Зильвер ссылается на Толстого и Бальзака, ведущих систему параллельных сюжетных линий, из смыслового взаимодействия которых и возникает закономерность судьбы героя. Неудовлетворенность емкостью спектакля и фильма возникала неоднократно. Эта мысль наиболее ярко развита у Лиона Фейхтвангера в предисловии к «Тысяча девятьсот восемнадцатом году»:
«Драматический роман. Ново здесь название, а не сущность. Драматические романы писали индусы, драматическими романами были трагедии греков, если только правильно понимать их хоры и не вырывать отдельные драмы из их трилогической связи. Драматическим романом является каждая из исторических хроник Шекспира, этих великих картина мира. Драматическим романом является „Фауст“. Перечень этот можно продолжить вплоть до нашего времени. Драматический роман — противоположный полюс драмы-эпизода, пьесы, которая ограничивается тем, что драматизирует эпизод и, исходя из эпизода, открывает крохотную перспективу на какую-нибудь эпоху, идею, общий нравственный принцип, жизнь, мир.

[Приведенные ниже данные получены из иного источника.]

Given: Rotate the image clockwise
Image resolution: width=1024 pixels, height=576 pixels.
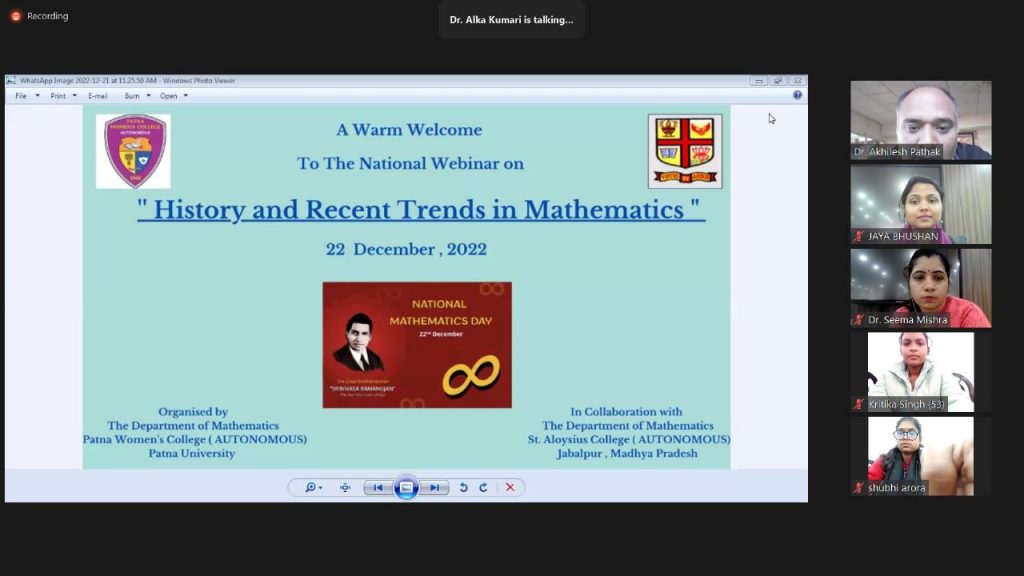Looking at the screenshot, I should pos(484,488).
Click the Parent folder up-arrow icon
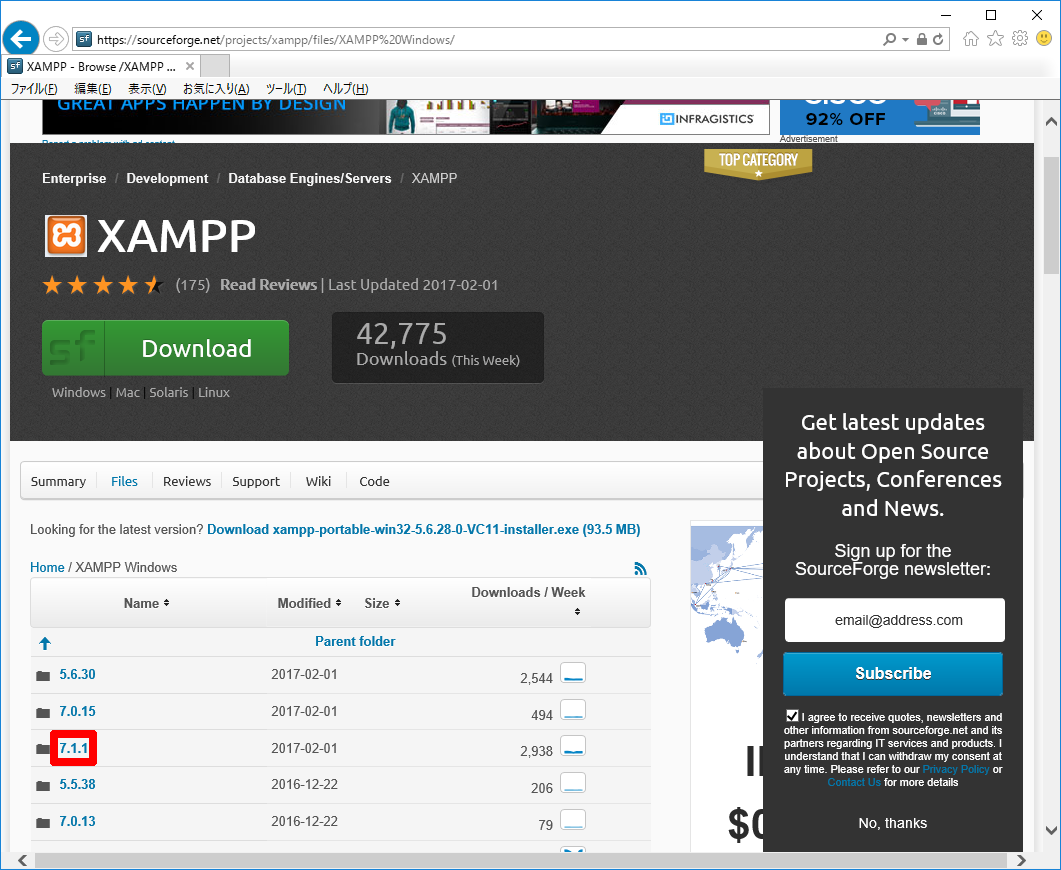 click(45, 643)
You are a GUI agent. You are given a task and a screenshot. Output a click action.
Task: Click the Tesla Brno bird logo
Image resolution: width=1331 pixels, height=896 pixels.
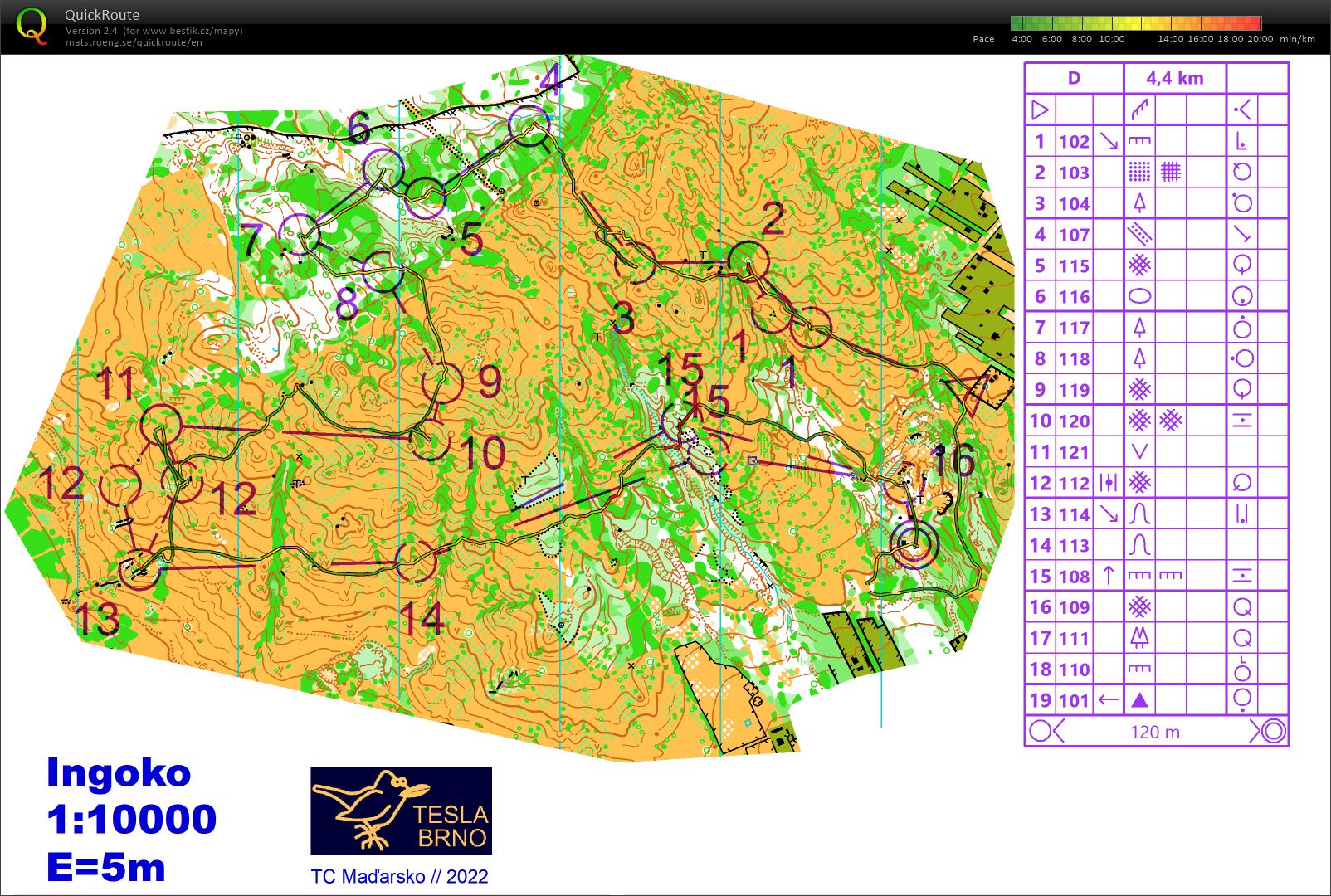click(401, 810)
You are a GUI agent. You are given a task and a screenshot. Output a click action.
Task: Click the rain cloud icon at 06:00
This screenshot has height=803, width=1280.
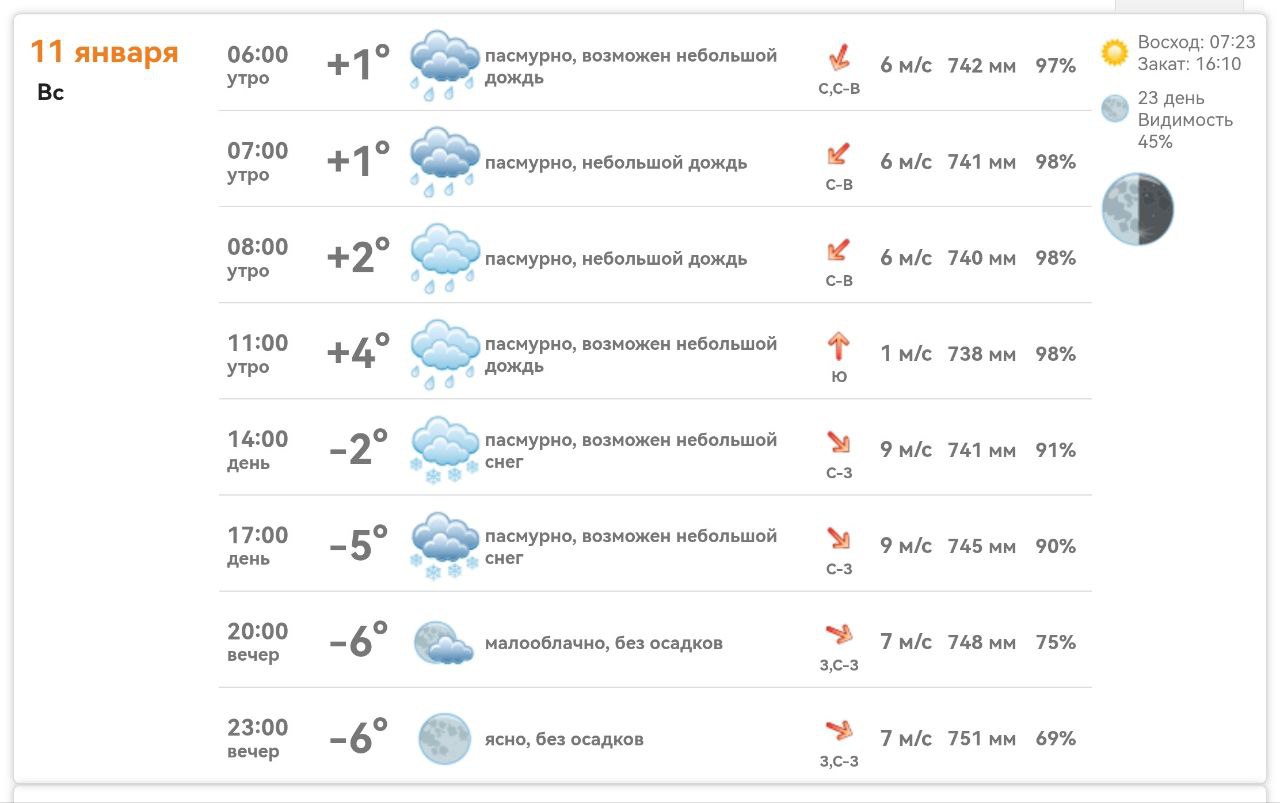445,65
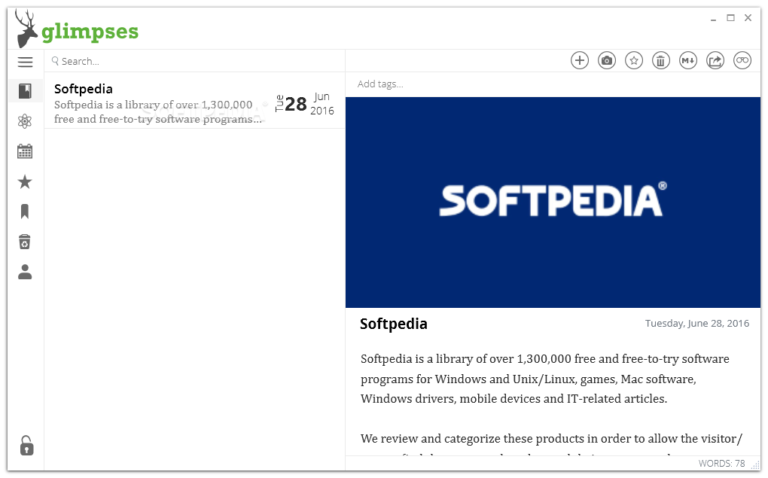Open the user profile view
Image resolution: width=768 pixels, height=478 pixels.
[x=25, y=271]
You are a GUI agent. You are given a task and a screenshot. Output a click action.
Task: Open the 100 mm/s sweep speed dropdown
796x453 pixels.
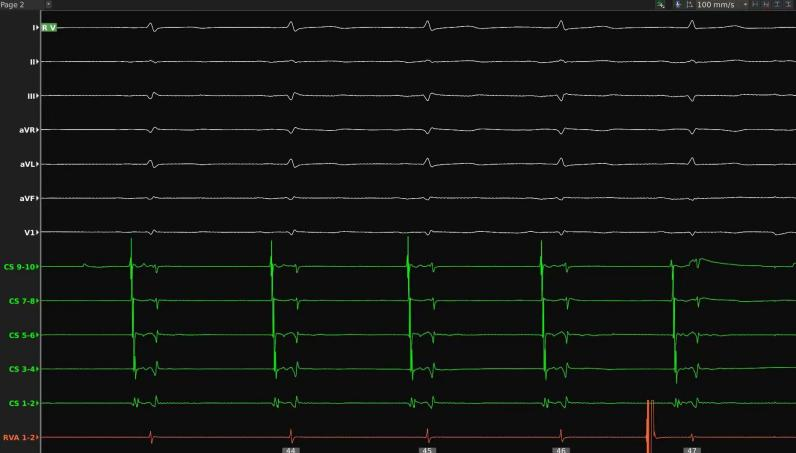pos(715,5)
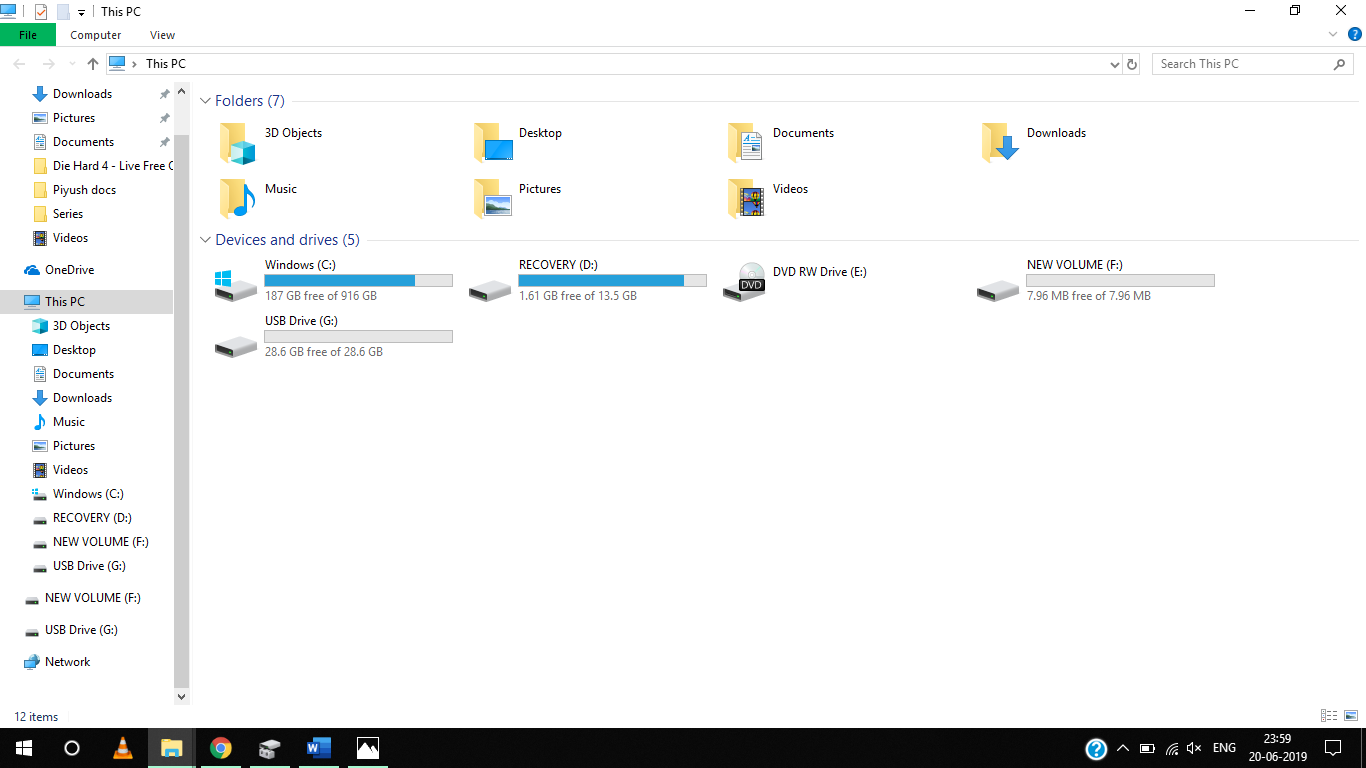Switch to large icons view mode

pyautogui.click(x=1351, y=716)
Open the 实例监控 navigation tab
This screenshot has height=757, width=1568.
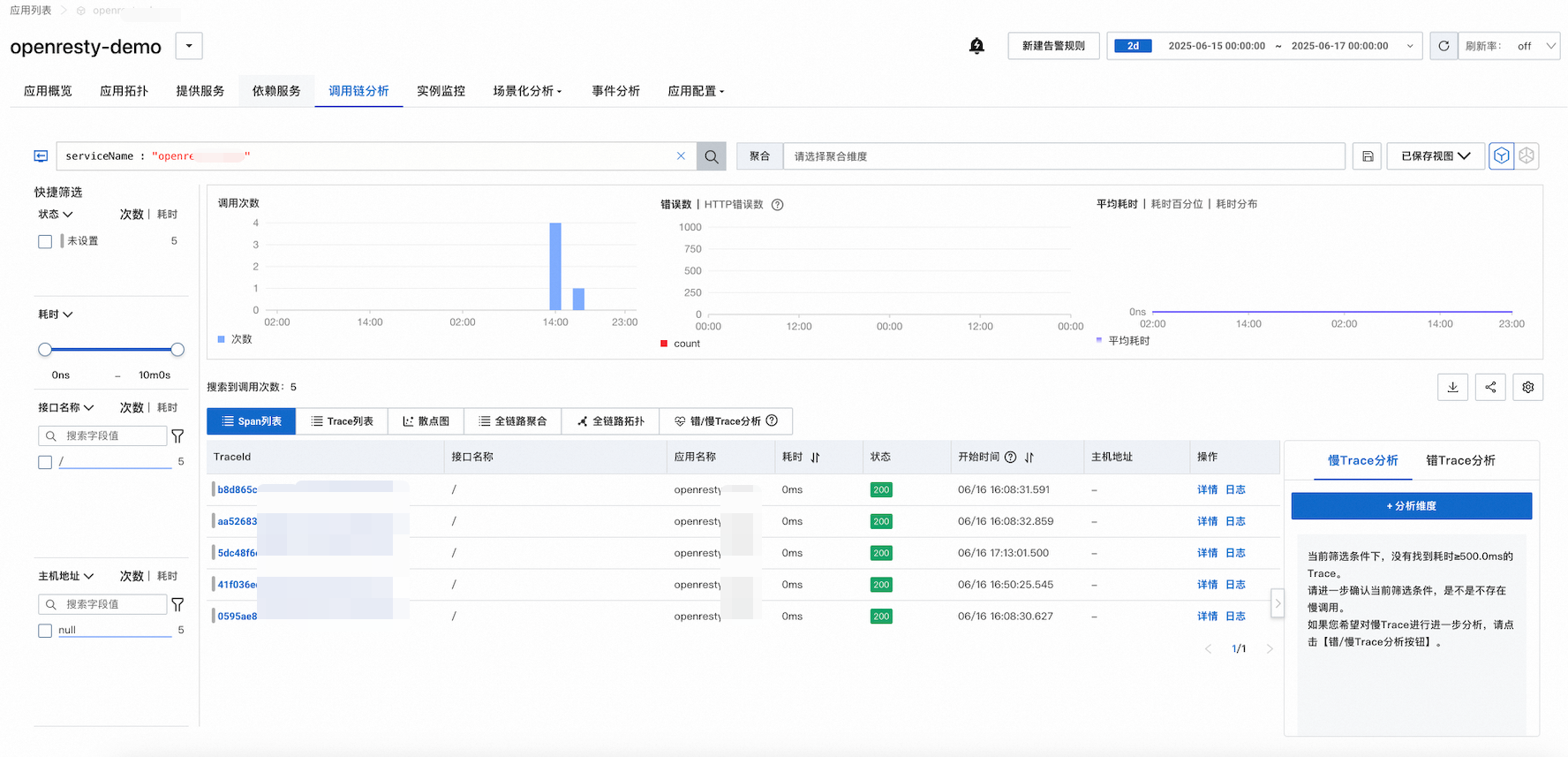pos(441,91)
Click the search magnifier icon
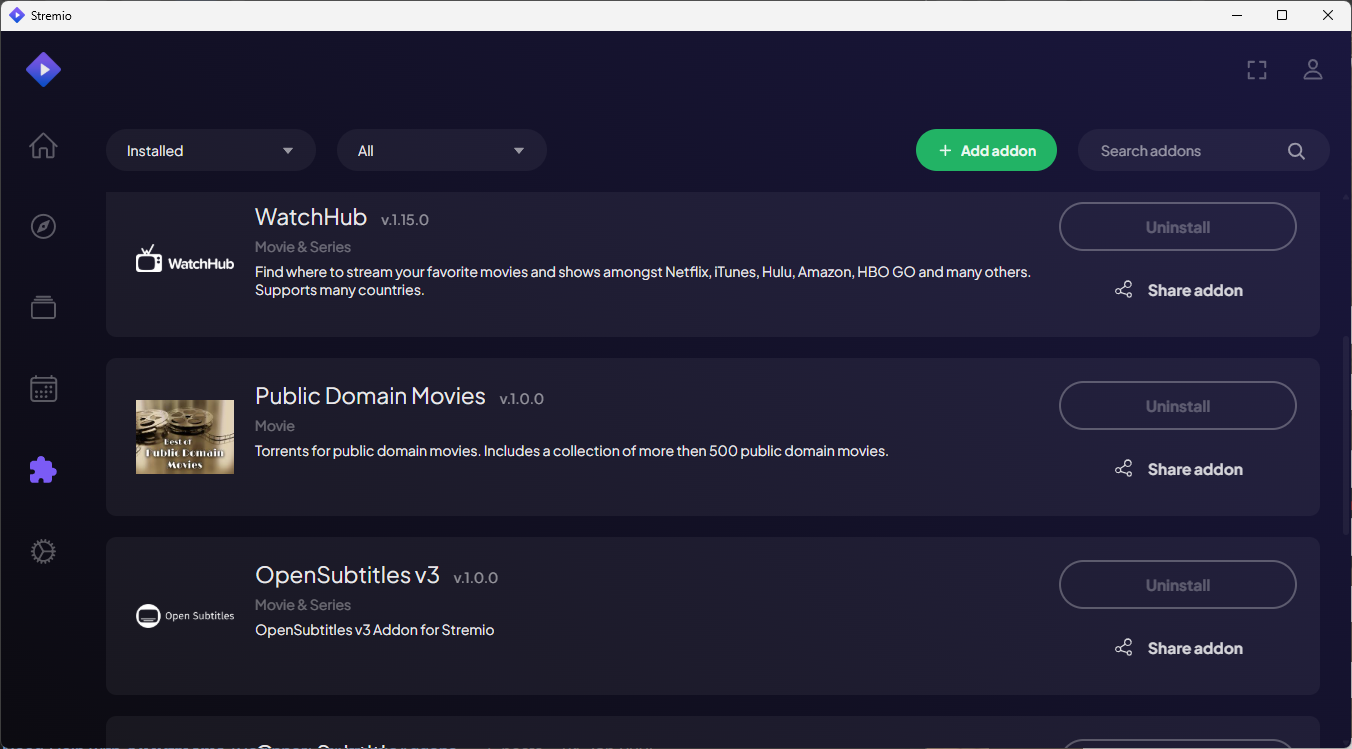1352x749 pixels. tap(1296, 151)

Роман — это картина мира, не только отдельной судьбы. Это по меньшей мере — картина эпохи, фон, подпочвенные течения, освещенная с разных сторон окружающая среда, причины и цели, движимое и движущее. Драматический роман-это означает: никаких длительных остановок, никакой плавности в движении, никаких рассуждений; оценка автора, выраженная словами, а не образами, исключается. Дорога круто поднимается вверх по четко высеченным ступеням, сказанное слово является главным средством, а об’ективное — это все».
Это же положение по существу развивает самостоятельно в иной терминологии и С. Эйзенштейн в цитированной нами статье «Вылазка классовых друзей», в которой он говорит о выращивании нового сюжета из новых закономерностей нашей действительности и о новой емкости кино. Это по существу серьезная настоящая проблема, требующая практического и теоретического решения. Успех «Чапаева», «Мы из Кронштадта» и «Депутата Балтики’) у нас, «Да здравствует Вилла!» и «Вое стание на Баунти» на Западе — по существу шаги к преодолению ограниченности новеллы. Но для успешного движения в этом направлении очень важно расчистить путь от мусора, нанесенного «эмоционалистами», и показать, что они к этой проблеме не имеют по существу никакого отношения.
И уж, конечно, решительно не при чем здесь «Бежин луг». Э. Зильвер видит новизну «Бежина луга» в том, что в этом сценарии не разработан «перестраивающийся» герой, «приемлющая революцию» личность, «столько лет питавшая наше искусство». Их нет. Но разве они есть в созданном за два года до того «Аэрограде» или за год до того в «Мы из Кронштадта»?
Дело, конечно, не в этом. Дело в том, что «Бежин луг» А. Ржешевского распадается на два, резко отличных друг от друга элемента: 1) мелодраматическую историю мести злодея отца прекрасному сыну и 2) неорганизованную крестьянскую стихию, бурным потоком вливающуюся в колхоз и разносящую все на своем пути.
По существу первая составляет действие, составляет сюжет, а второе — фон, на котором происходит действие. Фон дает авторское понимание исторического процесса и должен расширить и осмыслить действие. Очевидно, внесение в мелодраму, сохранившую все черты новеллистической сюжетики этого фона, и было принято Э. Зильвер за ломку новеллы и путь к широким обобщениям в кинематографическом произведении. Однако надо согласиться, что внесение фона дает некоторое расширение смысла происходящего, но самый смысл происходящего изображен автором порочно — это изображение революции как неорганизованной стихии.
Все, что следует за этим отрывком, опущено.